The EU Goes Fishing for an Antitrust Case Against Apple — But There’s One Problem
On Tuesday, the EU announced it had opened two antitrust investigations into Apple — one concerning the company’s mobile payment system, Apple Pay, the other looking into Apple’s conduct in managing its App Store and how it treats third party developers.
For some apps, Apple requires developers to use its proprietary in-app purchase system and forbids developers from telling users in the app that they can make purchases outside the app (and thus let the developer avoid paying Apple’s fee). The European Commission will investigate whether these policies violate EU competition rules.
The announcement from the EU offers no details on what the Apple Pay investigation will entail, but it might look into the limits Apple has placed on access to the Near Field Communication (NFC) functionality — which enables contactless payments — of its iPhone and Apple Watch devices.
In the US, under the consumer welfare standard, an investigation like this would need to show (1) that Apple was dominant in a relevant product market, (2) that its conduct was anticompetitive, and (3) that it harmed consumers. In a hypothetical US case, Apple could plausibly argue in its defense that a tight integration between hardware and software is a key selling point for consumers, including Apple Pay for payments. Apple might also point out that a tightly curated App Store benefits consumers by improving security and increasing trust.
In the EU, by contrast, regulators don’t need to prove consumer harm so long as they can meet the first two conditions. If a company is shown to be dominant in a market, then abuse of that position via unfair conduct toward competitors is a violation of EU antitrust laws. However, if the EC decides to bring a case against Apple, it will still need to overcome a significant hurdle: Apple is not dominant in the European market.
Do iPhones compete with Android phones?
According to data from StatCounter, Apple iOS has less than 30% of the European mobile operating system market. By comparison, Google’s Android has more than 70% of the market.
The European Commission’s guidance on “abusive exclusionary conduct by dominant undertakings” is clear on what cutoff it uses to determine an absence of market power (emphasis added):
The Commission considers that low market shares are generally a good proxy for the absence of substantial market power. The Commission’s experience suggests that dominance is not likely if the undertaking’s market share is below 40% in the relevant market.

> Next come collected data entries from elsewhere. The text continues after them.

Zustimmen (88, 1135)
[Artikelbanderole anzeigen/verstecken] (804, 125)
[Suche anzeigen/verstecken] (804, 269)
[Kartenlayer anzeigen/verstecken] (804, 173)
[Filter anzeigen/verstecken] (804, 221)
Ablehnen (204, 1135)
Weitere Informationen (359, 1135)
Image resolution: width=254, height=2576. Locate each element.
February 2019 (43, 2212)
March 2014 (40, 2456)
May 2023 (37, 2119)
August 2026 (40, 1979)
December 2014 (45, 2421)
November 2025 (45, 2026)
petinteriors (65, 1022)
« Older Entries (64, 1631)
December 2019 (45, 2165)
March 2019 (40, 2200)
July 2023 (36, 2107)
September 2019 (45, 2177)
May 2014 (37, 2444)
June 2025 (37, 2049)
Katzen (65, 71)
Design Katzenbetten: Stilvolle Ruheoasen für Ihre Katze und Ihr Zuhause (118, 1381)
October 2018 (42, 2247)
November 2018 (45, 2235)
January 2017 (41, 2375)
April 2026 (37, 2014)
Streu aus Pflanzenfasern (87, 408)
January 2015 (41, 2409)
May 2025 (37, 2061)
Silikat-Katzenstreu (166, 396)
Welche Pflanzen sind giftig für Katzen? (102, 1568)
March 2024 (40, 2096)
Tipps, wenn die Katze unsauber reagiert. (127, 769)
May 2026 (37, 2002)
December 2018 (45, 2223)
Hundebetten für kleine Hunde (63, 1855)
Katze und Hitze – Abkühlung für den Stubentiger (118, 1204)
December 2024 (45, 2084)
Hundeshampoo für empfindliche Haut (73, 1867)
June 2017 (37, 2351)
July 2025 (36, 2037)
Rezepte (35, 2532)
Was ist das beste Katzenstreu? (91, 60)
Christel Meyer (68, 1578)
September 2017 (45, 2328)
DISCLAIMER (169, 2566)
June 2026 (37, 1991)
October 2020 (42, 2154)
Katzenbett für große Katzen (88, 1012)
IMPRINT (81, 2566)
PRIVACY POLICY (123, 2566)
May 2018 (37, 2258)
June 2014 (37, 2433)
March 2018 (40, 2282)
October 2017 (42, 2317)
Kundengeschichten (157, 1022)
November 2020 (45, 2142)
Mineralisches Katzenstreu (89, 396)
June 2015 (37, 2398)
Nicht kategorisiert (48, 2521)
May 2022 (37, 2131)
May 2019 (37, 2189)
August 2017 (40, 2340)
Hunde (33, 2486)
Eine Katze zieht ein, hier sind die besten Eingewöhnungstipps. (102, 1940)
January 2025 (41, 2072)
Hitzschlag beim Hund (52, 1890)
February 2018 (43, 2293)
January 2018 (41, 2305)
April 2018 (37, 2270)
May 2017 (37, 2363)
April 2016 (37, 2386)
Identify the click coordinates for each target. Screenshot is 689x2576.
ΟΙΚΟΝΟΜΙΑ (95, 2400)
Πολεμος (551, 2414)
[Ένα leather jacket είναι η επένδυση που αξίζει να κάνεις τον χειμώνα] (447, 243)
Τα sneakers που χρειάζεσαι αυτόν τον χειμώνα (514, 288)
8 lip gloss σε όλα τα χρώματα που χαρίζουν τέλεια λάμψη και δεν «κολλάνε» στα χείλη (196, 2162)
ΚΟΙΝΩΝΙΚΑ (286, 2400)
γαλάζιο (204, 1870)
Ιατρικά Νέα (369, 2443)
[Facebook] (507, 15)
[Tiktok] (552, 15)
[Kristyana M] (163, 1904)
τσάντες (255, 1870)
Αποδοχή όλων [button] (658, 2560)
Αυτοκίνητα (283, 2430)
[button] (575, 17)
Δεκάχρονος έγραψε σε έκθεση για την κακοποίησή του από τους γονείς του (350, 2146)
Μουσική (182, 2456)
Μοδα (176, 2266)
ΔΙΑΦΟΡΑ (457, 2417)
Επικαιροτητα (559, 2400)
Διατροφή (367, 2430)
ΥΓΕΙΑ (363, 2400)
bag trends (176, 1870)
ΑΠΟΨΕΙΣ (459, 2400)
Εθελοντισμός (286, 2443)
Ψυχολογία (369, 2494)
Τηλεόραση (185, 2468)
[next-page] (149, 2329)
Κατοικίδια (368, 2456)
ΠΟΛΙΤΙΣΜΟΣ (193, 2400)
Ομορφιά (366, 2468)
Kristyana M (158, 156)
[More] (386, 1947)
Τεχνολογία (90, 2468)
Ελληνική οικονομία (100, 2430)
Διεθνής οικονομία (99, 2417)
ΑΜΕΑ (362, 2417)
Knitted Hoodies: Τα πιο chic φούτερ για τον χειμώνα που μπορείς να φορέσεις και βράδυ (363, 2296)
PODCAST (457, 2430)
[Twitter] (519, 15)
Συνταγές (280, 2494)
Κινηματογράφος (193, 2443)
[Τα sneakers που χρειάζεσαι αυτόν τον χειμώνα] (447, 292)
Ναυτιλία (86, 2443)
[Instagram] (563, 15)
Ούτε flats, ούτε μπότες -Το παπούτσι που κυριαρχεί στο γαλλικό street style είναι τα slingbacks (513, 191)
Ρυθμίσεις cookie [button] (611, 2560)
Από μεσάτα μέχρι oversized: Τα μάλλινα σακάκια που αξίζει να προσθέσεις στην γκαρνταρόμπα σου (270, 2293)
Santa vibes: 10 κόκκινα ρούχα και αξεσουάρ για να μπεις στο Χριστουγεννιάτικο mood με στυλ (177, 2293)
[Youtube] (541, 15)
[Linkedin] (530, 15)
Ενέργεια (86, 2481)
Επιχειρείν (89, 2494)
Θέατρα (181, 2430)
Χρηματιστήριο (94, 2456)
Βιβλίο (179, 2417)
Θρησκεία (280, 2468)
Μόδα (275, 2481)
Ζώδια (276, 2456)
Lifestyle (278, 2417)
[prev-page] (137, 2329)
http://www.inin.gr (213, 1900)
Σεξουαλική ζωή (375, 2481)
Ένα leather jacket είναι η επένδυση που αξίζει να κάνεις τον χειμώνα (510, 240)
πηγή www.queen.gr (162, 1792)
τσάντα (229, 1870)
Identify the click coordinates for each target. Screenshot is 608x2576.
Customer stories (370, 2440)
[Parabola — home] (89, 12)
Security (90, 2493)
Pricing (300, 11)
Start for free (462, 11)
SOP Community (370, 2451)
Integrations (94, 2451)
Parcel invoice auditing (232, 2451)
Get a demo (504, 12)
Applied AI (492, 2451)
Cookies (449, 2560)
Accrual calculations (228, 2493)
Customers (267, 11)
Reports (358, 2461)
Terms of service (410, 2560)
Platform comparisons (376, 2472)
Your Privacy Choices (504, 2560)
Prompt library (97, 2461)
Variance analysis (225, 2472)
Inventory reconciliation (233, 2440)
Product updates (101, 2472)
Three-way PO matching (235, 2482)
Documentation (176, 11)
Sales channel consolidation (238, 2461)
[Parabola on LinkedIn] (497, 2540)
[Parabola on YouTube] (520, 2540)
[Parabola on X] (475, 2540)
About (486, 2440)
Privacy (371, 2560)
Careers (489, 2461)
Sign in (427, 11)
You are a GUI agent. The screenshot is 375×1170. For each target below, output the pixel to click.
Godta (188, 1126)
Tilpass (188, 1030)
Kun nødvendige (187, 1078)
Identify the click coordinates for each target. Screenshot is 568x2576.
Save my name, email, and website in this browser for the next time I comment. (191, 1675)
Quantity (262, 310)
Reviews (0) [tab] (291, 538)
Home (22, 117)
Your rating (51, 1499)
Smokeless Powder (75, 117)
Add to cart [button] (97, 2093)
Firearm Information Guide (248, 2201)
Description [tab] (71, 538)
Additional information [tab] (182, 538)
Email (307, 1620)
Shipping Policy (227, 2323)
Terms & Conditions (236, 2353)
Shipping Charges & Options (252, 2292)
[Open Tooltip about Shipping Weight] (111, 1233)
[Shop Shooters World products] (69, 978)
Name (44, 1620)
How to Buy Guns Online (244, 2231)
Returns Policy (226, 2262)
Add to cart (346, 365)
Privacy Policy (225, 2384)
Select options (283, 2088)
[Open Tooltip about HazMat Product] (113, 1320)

Apple’s market share in the operating system market is likely a rough proxy for its share of the app store market, as the App Store is tightly integrated with iOS and the Play Store is tightly integrated with Android. An antitrust case related to payments might be even harder to make, as Apple Pay accounts for only about 5% of global card transactions. Even if its share in Europe is double or triple its global rate, Apple is far from being a dominant player in payments.
So how might the European Commission overcome its burden and find that Apple has a dominant market position?
The EC’s Android decision is instructive here. In that case, Google was fined $5 billion for illegally tying its Chrome browser and search apps to its Android operating system. The EC narrowly defined the market as only licensable mobile operating systems. Since iOS is exclusive to Apple and non-licensable, the EC was able to conclude that Google had a virtual monopoly on the licensable mobile OS market. The EC reached this decision despite that fact that according to its own market survey, 89 percent of respondents said Android phones compete with iOS phones. (Google is appealing the decision and many commentators believe the case is on shaky ground.)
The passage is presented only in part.